Les grands cimetières de lumière .



(Vermeer)


Le musée n'est pas le contenant neutre de l'art, mais une idéologie de l'art .


Sur les lieux dits "de culture" : l'arrogance de ceux qui croient être à leur place, l'allure affairée des "amateurs authentiques austères", l'intimidation respectueuse et habillée en dimanche des pauvres - et ceux qui se sont perdus . Parce que le rapport à la "culture" est devenu essentiellement une affaire d'image de soi sociale, et de narcissisme, ou de croyance de "se faire du bien", de "s'aimer" . Ainsi on consomme de la beauté, du beau paysage, des oeuvres, comme on se fait du bien avec des soins ou avec son analyste .


Sur les lieux dits "de culture" : pas de spontanéité, de légèreté, de rire, de liberté - de jouissance. Et un ordre bureaucratique : caméras, vigiles, merdophone à l'oreille pour vous dire quand c'est beau, règlement...j'aime et je n'aime pas ces lieux. Lentement ils se rapprochent du supermarché.


Décontextualisées, les "oeuvres"proposent spontanément la comparaison et la classification . La décontextualisation est la conséquence directe de l'idéologie de la chose, qui est négation des liens entre les pôles, et fait de toute entité une chose indépendante qui porte sa signification en elle-même ; alors que le signe est toujours par nature la part d'ombre de l'étant, le renvoi obscur vers ce qu'il n'est pas, comme la fumée qui s'élève dans le ciel signale le feu, comme l'Ecriture est à la fois voilement et dévoilement de Dieu, comme la lettre et la carte du tableau de Vermeer sont la présence qui creuse l'absence du monde et de l'aimé .

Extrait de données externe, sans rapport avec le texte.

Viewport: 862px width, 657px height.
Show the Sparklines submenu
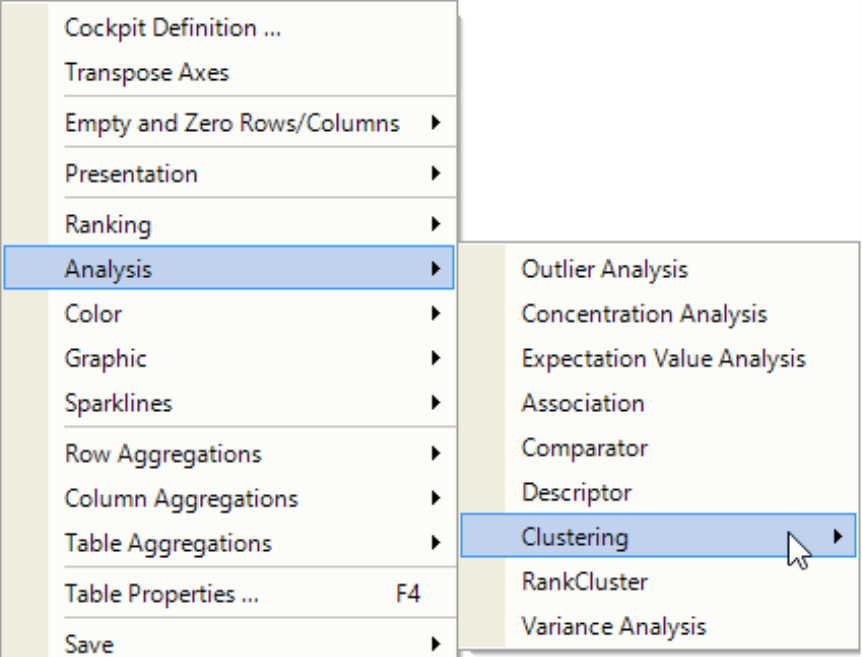point(229,403)
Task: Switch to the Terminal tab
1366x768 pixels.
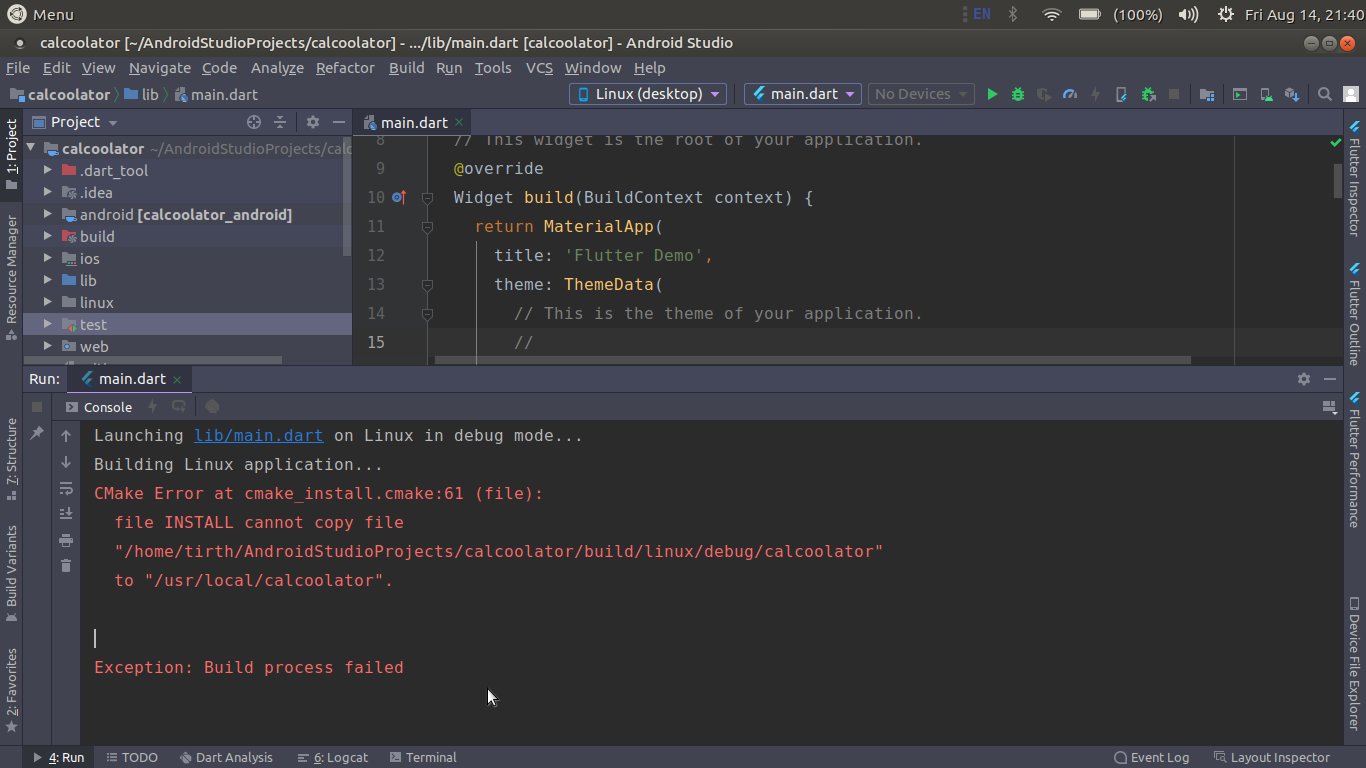Action: click(x=423, y=757)
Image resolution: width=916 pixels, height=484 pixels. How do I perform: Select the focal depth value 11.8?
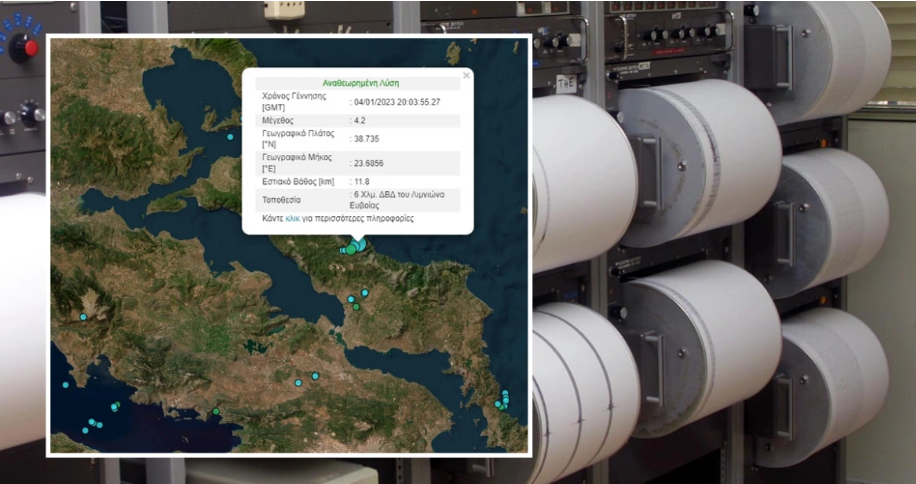(361, 181)
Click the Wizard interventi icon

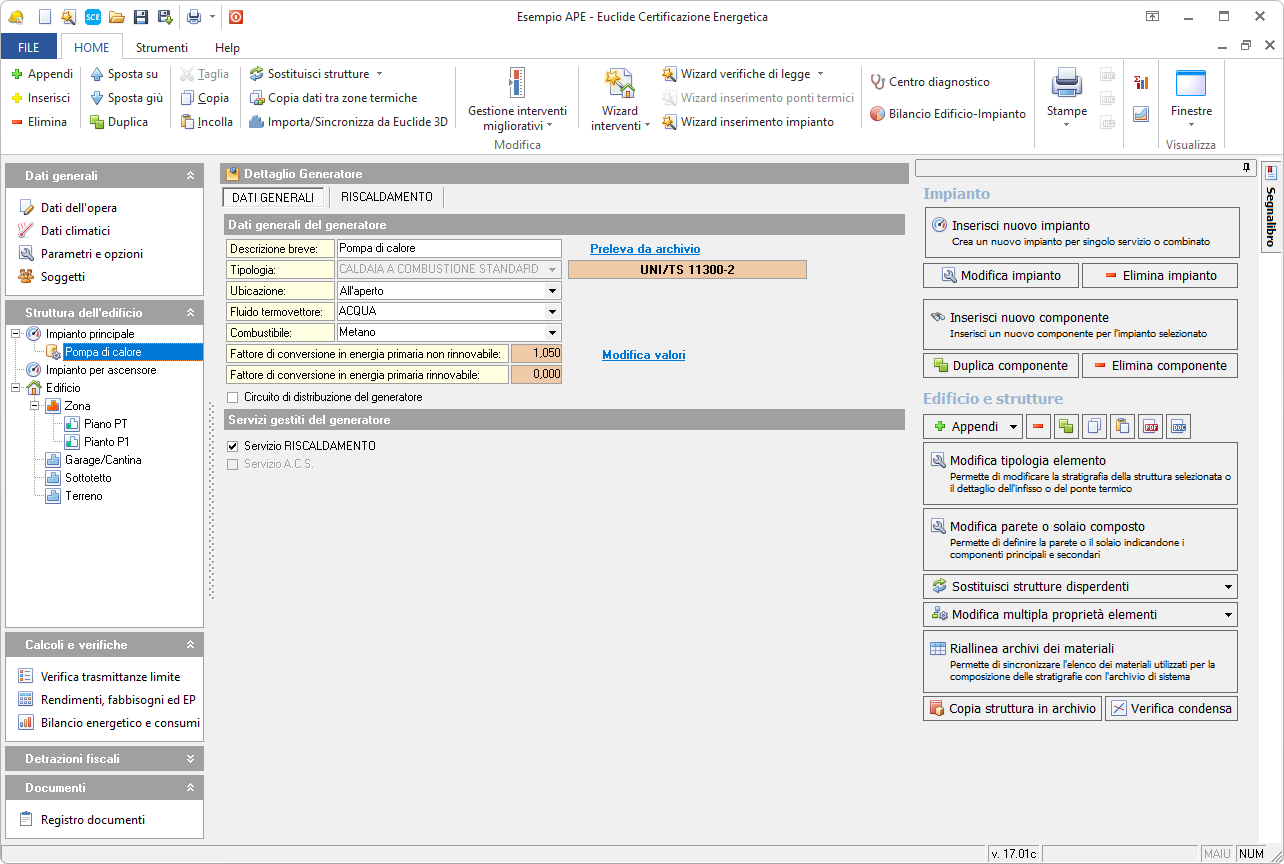pyautogui.click(x=619, y=84)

Ainsi la décontextualisation est aussi le désenchantement du monde, la fermeture du livre, comme si chaque lettre, chaque mot, chaque phrase pouvaient être placés en dehors de la spirale infinie des signes,en dehors du monde vivant de la Cité, en dehors de toute incarnation .


La décontextualisation est aussi l’arraisonnement double des modernes sur le monde .


Arraisonnement par l'appropriation, qui suppose le bien mobilier, pouvant me suivre, séparé du lieu, et centré non sur le monde, mais sur moi, sur mes déplacements, ma mobilité de main d'oeuvre pour le marché du travail, principe du déracinement général des hommes . L'appropriation est l'aspect du narcissisme moderne, cette centration vide sur l'ego vide, comme lieu d'accumulation de biens et de puissance matérielle, voire symbolique - quand on ne constate pas la tentation de faire de l'ego le lieu même du jugement dernier du monde, et de sa perspective la perspective sans perspective - la tolérance se réduisant à n'être que la reconnaissance neutre de la liberté du caprice individuel .


Ce n'est plus seulement la chose alors qui devient isolée, déracinée, vidée de substance : c'est l'homme lui-même . Car telle est la logique de l'appropriation dans le cadre de la technique et de l'idéologie racine : ce qui se montre comme maîtrise du monde est sa destruction, et celui qui maîtrise, l'homme, se retrouve bientôt objet du processus, se vendant sur le marché du travail, comme propriétaire de sa force de travail, ressource en tant que corps comme propriétaire de son corps - celui qui impose la forme à la matière, l'agent, devient matière broyée d'un agent sans sujet, le Système . Voilà ce que signifie être pauvre, et propriétaire de son corps, de sa force de travail .


Et arraisonnement par la commercialisation, qui suppose un objet fini fermé sur lui même, donc neutre vis à vis de l'espace, dont le nom est un nombre, la valeur ; et cette ontologie qui réduit ainsi l'étant, d'abîme et de signe qu'il est dans la lumière, à n'être qu'un nombre et un serviteur du narcissisme dans l'exhibition de soi comme amateur d'art, voire amateur fortuné, n’apparaît pas plus radicalement contradictoire avec la puissance de l'activité de l'homme comme poiésis du monde que dans le marché de l'art .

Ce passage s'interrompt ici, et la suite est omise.